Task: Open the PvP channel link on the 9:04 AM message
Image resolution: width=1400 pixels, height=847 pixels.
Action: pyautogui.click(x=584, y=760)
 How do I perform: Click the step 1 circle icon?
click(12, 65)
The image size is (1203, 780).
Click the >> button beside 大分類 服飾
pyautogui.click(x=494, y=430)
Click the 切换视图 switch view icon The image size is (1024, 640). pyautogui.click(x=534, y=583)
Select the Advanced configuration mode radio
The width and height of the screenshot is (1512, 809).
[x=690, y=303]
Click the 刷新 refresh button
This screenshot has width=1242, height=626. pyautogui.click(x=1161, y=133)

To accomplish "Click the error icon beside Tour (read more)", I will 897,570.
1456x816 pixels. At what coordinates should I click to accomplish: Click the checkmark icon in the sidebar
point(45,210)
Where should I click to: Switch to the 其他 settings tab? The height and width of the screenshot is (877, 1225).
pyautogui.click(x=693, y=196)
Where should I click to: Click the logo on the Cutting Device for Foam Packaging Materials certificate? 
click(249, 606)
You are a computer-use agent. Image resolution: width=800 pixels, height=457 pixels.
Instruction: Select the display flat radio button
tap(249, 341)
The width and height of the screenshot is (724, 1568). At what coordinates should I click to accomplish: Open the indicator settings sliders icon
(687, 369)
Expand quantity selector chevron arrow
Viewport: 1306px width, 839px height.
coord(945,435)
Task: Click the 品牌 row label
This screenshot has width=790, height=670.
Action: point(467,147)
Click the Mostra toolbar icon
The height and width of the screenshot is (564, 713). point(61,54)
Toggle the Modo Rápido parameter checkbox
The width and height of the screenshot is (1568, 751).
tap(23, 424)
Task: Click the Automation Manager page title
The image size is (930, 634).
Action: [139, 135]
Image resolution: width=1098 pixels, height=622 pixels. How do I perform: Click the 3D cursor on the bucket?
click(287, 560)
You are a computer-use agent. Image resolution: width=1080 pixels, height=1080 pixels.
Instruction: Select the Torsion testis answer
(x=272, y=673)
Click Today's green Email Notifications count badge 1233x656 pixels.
──────────────────────────────
PROBLEM DESCRIPTION:
Rewrite the material from its beginning through the line containing "pyautogui.click(x=494, y=430)", substituting "circle button" for "circle icon" and leaving everything else unchanged.

EXPECTED ANSWER:
Task: Open the PvP channel link on the 9:04 AM message
Image resolution: width=1400 pixels, height=847 pixels.
Action: pyautogui.click(x=584, y=760)
 How do I perform: Click the step 1 circle button?
click(12, 65)
The image size is (1203, 780).
Click the >> button beside 大分類 服飾
pyautogui.click(x=494, y=430)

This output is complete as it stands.